>>>

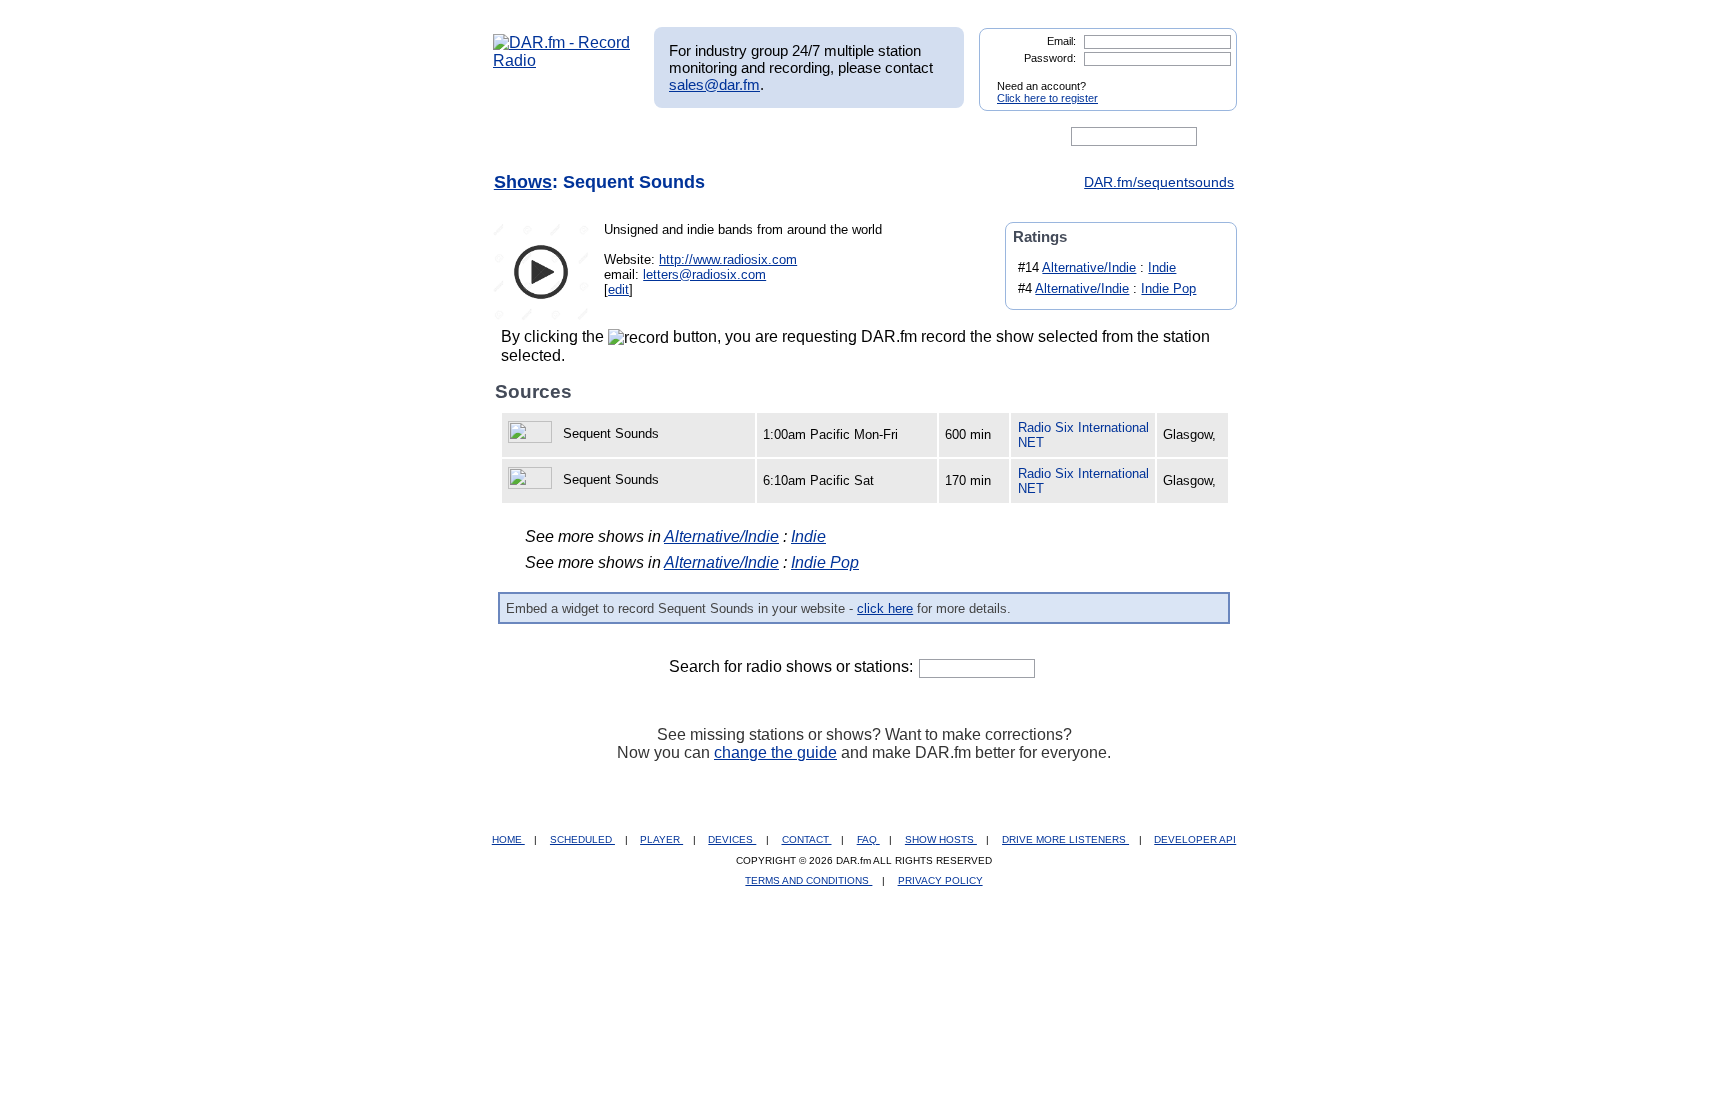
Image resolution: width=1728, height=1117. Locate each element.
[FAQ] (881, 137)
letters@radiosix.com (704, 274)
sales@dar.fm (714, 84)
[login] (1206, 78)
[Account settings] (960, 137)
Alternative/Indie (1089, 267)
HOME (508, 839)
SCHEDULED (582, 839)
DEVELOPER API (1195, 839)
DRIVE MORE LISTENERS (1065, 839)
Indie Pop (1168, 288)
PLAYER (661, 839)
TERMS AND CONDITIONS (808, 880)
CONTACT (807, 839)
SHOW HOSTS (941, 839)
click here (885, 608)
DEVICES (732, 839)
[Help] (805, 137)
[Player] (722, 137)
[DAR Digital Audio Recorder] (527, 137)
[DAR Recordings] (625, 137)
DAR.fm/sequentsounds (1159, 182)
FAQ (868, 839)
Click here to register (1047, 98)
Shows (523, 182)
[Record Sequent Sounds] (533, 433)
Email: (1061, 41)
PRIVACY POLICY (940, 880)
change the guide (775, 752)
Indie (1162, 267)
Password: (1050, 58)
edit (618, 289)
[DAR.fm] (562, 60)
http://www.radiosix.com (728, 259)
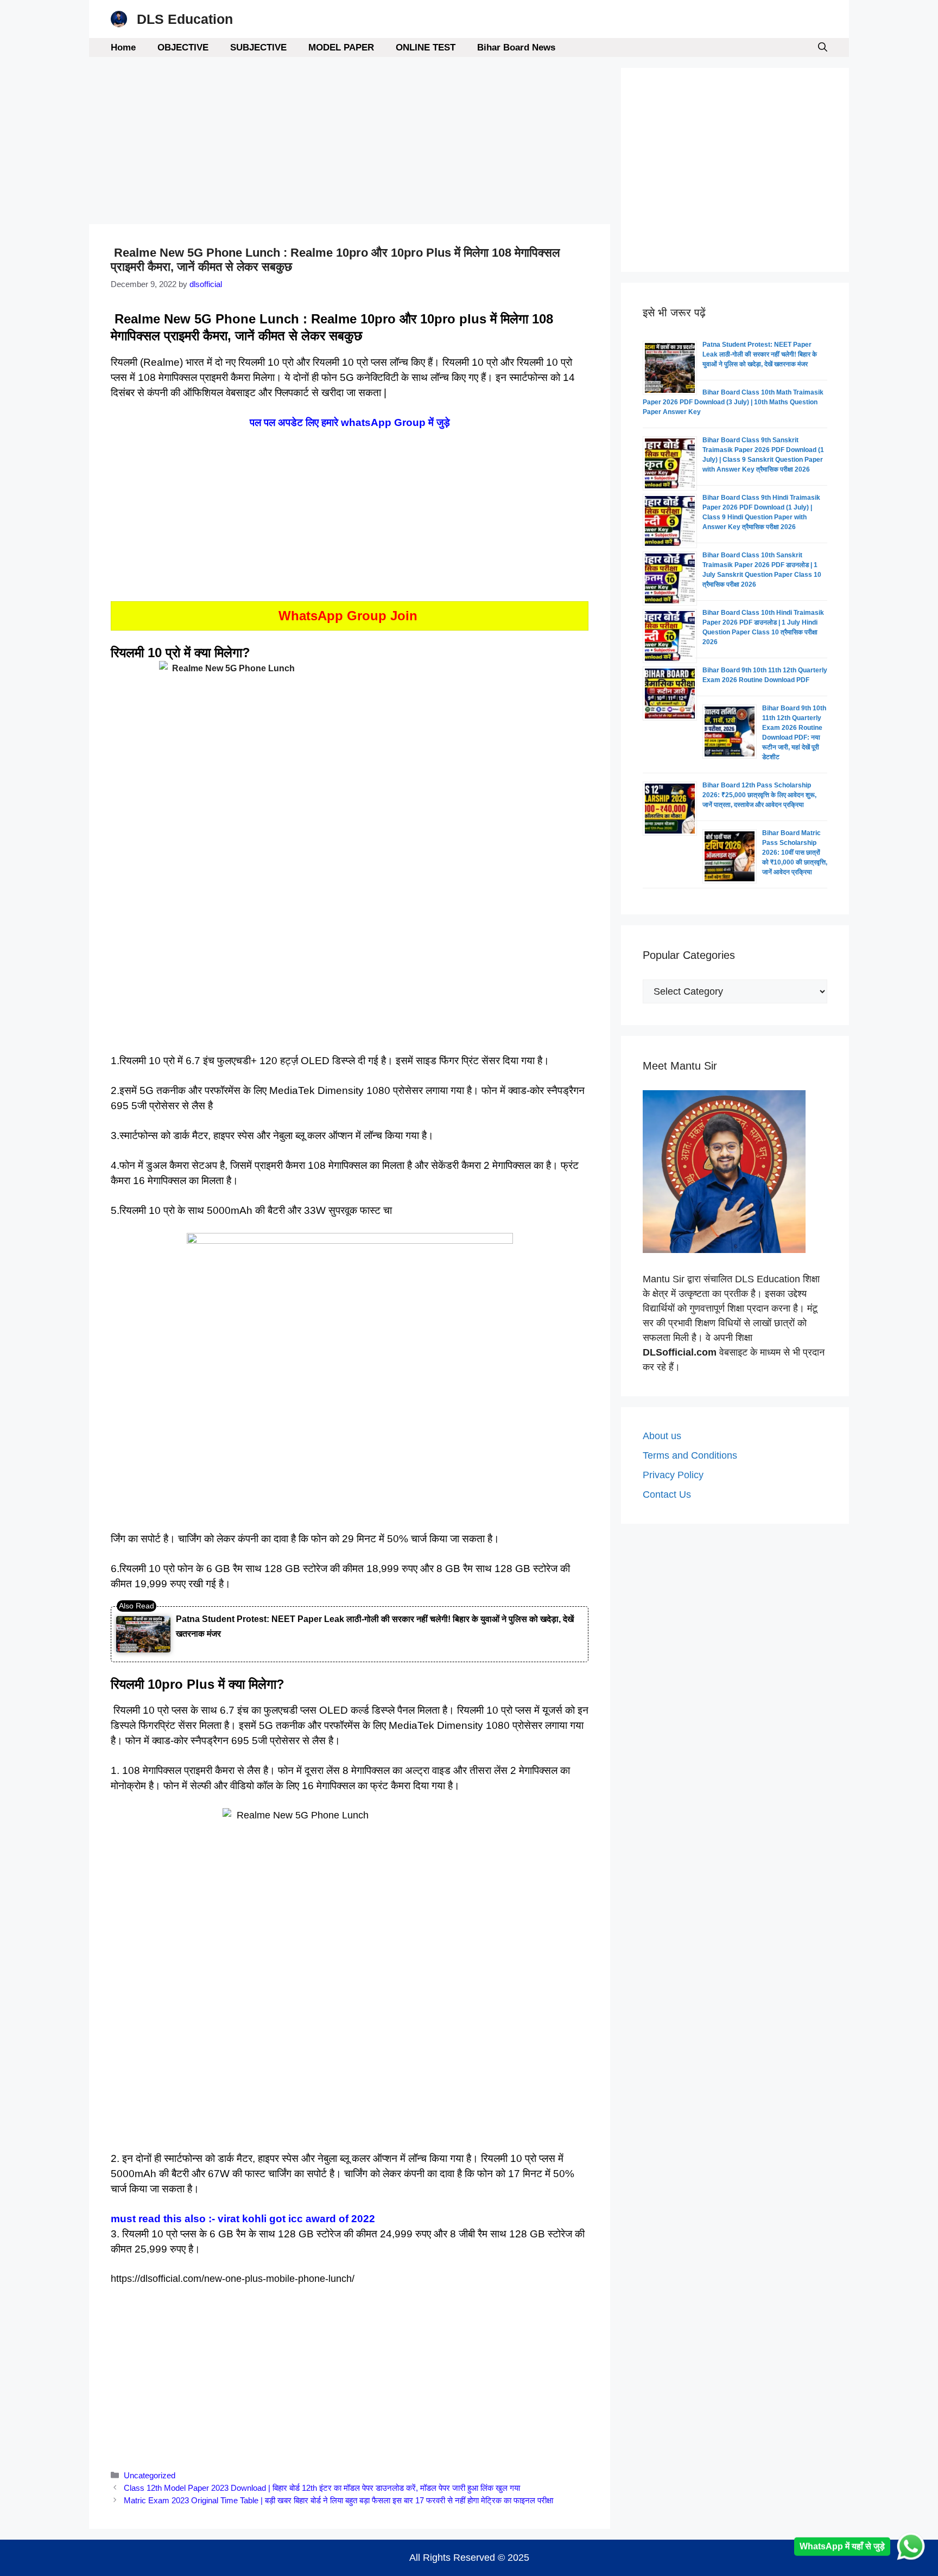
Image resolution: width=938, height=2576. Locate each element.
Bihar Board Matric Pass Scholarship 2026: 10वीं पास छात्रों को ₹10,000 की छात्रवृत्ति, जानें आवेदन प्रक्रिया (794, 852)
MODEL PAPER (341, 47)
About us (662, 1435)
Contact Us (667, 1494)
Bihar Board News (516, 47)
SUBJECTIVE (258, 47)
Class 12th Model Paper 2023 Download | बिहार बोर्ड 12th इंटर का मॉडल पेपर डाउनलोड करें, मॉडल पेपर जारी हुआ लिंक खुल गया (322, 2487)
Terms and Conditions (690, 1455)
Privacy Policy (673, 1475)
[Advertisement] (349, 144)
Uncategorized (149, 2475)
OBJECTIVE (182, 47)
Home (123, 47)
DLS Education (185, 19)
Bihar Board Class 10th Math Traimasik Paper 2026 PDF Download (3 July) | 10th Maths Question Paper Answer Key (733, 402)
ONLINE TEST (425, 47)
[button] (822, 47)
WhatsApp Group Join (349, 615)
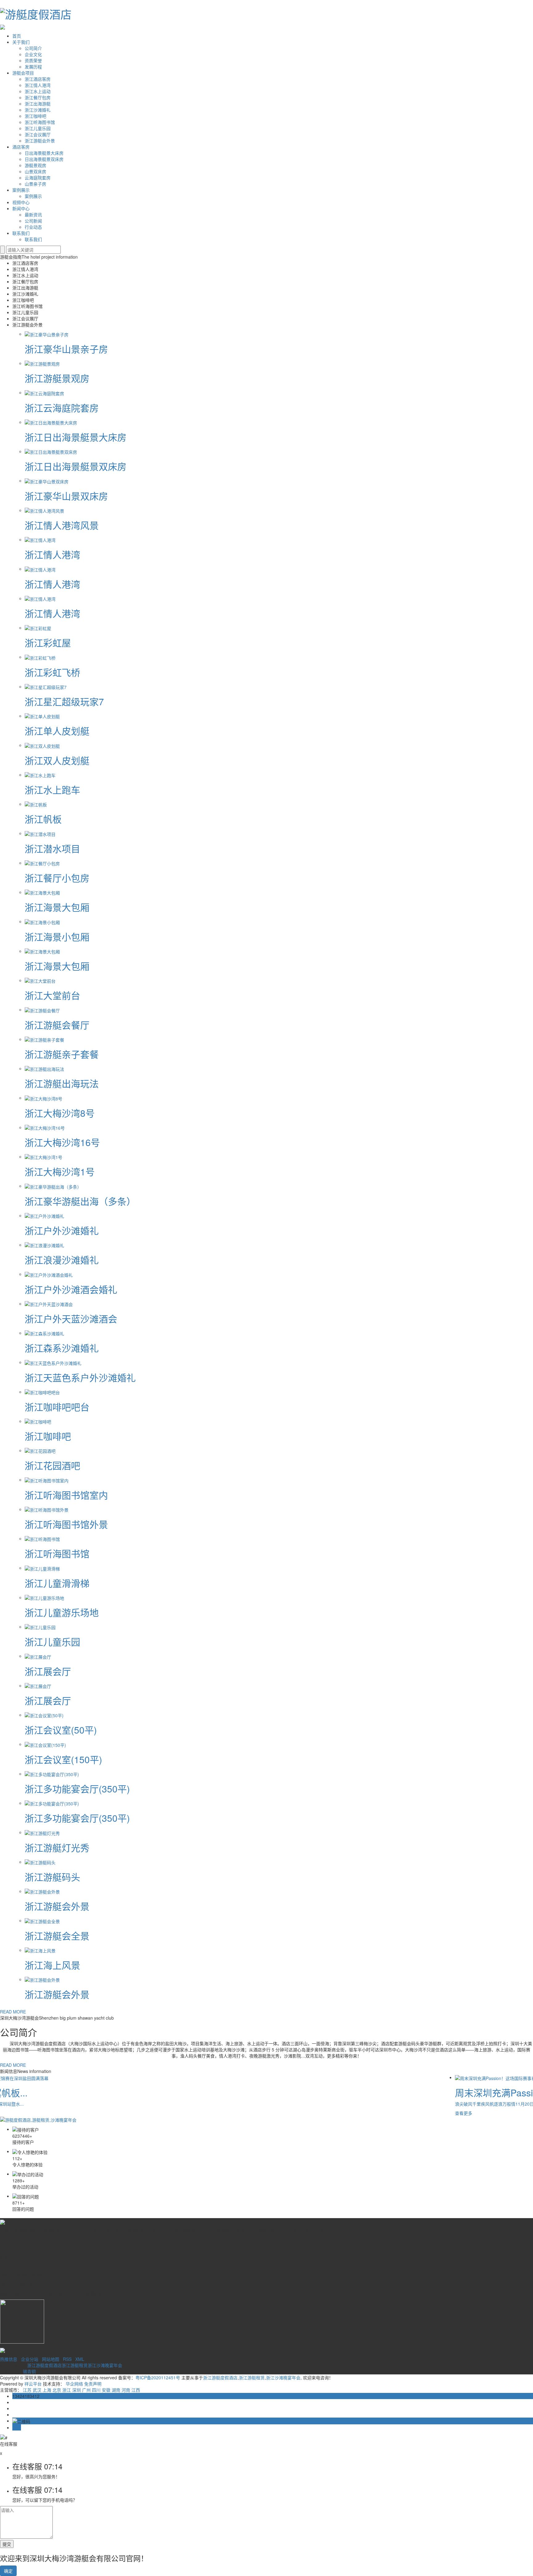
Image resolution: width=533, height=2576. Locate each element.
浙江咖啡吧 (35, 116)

<<<

#### What this task involves:
Your copy must consist solely of the lines from the one containing "Shows (523, 182)" through the final line of the material above, transcribed exactly, with the pictures left out.

#### Response for this exercise:
Shows (523, 182)
[Record Sequent Sounds] (533, 433)
Email: (1061, 41)
PRIVACY POLICY (940, 880)
change the guide (775, 752)
Indie (1162, 267)
Password: (1050, 58)
edit (618, 289)
[DAR.fm] (562, 60)
http://www.radiosix.com (728, 259)
Image resolution: width=938, height=2576. Locate each element.
Bihar Board Matric Pass Scholarship 2026: 10वीं पास छात्रों को ₹10,000 की छात्रवृत्ति, जानें आवेदन प्रक्रिया (794, 852)
MODEL PAPER (341, 47)
About us (662, 1435)
Contact Us (667, 1494)
Bihar Board News (516, 47)
SUBJECTIVE (258, 47)
Class 12th Model Paper 2023 Download | बिहार बोर्ड 12th इंटर का मॉडल पेपर डाउनलोड करें, मॉडल पेपर जारी हुआ लिंक खुल गया (322, 2487)
Terms and Conditions (690, 1455)
Privacy Policy (673, 1475)
[Advertisement] (349, 144)
Uncategorized (149, 2475)
OBJECTIVE (182, 47)
Home (123, 47)
DLS Education (185, 19)
Bihar Board Class 10th Math Traimasik Paper 2026 PDF Download (3 July) | 10th Maths Question Paper Answer Key (733, 402)
ONLINE TEST (425, 47)
[button] (822, 47)
WhatsApp Group Join (349, 615)
Image resolution: width=533, height=2576. Locate each element.
浙江咖啡吧 (35, 116)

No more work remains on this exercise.